▸ **REQUIRED ACTIONS**
1 - Answer these questions about the Louis C.K. excerpt below:
(a) According to its opening line, what ability of his is much more apparent in person?
(b) Who is credited for the photo?
(c) Through what do young comics make their voices directly accessible?
2 - Write a continuation of the piece on Louis C.K.'s live stand-up below, picking up after its final sentence.

▸ **EXCERPT**
+ + +

Louis C.K.’s ability to play with comedic perspectives is much more apparent in person.

An Evening with Louis C.K.
Photo: FX

We’re in the middle of a comedy boom. Scores of young comics are using the media platforms and formats at their disposal to develop a voice and make it directly accessible through the Internet. When everything syncs up right, many of these comics are able to build a loyal following in the process. But if ready access to resources has altered conventional creative pathways for comedians on the rise, the looming inconstancies and fleet-footed pace of show business remain fundamental barriers to lasting success. It’s impossible to predict if or when a comedic talent will arrive at a place where his or her distinct artistic voice will still be heard, clearly and in spite of its own success, through a clamoring audience. So at a time when comedy as an art form seems as wide open as it can be, it’s thrilling to witness somebody like Louis C.K. perform live stand-up comedy in person.

+ + +

▸ **AVAILABLE DATA**

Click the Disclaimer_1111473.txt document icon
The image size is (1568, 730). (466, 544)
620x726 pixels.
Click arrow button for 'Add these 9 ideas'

+ + +

▸ **RESPONSES FOR EACH TASK**
1 -
(a) His ability to play with comedic perspectives.
(b) FX.
(c) The Internet.

2 -
The fascinating thing about watching C.K. deliver his latest live act is that it’s very difficult to ignore the pull of his current artistic persona on your expectations. For me, and I would imagine a good portion of his current following, this is directly related to our perception of C.K. as he exists in the fully formed world of Louie. The bumbling, middle-aged man he embodies provides a necessary anchor for the show’s unpredictably shifting cinematic moments and sensations. When things turn wacky on Louie, it’s C.K.’s capacity as an actor—his ability to signal a mood or an emotion with a range of broody facial expressions and clumsy gestures—that imbues the vignettes with a cohering dramatic structure. Because of this, the short stand-up sets that punctuate the series, though they’re delivered from the self-possessed and raring posture of C.K.’s actual stand-up act, aren’t essential to its narrative. Instead, they function more like supplemental, humorous meditations on the narrative’s themes and tones. If he were to remove the stand-up material completely, Louie wouldn’t collapse, but it would lose some terribly funny perspective.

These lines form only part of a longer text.